__AIM OF THE EXERCISE__. Determine how many lines in these records hold "agent". Only the number is wanted.

__DATASET EXCERPTS__.
--- START ---

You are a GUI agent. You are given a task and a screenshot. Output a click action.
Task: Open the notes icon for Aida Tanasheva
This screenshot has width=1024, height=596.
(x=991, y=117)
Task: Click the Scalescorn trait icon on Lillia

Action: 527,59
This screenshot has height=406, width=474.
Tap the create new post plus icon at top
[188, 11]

--- END ---
--- START ---

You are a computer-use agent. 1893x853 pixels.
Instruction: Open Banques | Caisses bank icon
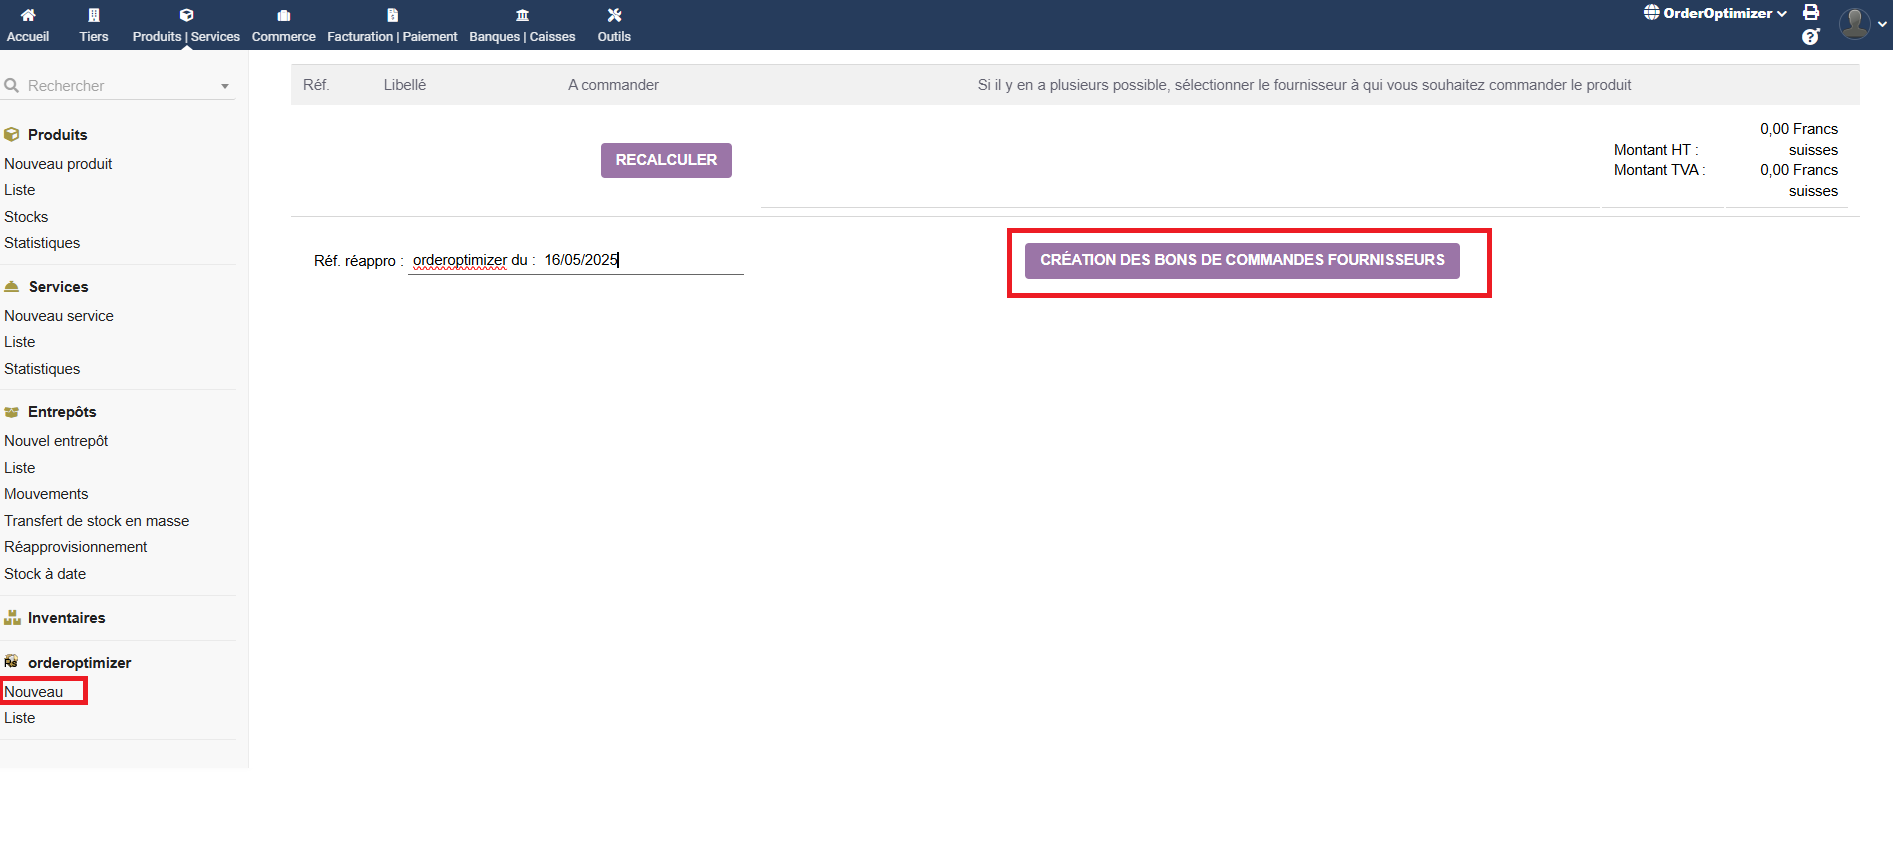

--- END ---
--- START ---

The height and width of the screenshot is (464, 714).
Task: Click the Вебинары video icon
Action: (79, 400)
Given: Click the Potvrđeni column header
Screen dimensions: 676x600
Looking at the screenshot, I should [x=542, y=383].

--- END ---

__EXPECTED ANSWER__. 2